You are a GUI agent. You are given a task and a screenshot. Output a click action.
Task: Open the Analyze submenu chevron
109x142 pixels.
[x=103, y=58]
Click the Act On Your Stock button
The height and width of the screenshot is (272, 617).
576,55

Assignment » Nothing in the records may change. Print all of them.

Response to this exercise »
You are a GUI agent. You are given a task and a screenshot. Output a click action.
Task: Open the Analyze submenu chevron
109x142 pixels.
[x=103, y=58]
Click the Act On Your Stock button
The height and width of the screenshot is (272, 617).
576,55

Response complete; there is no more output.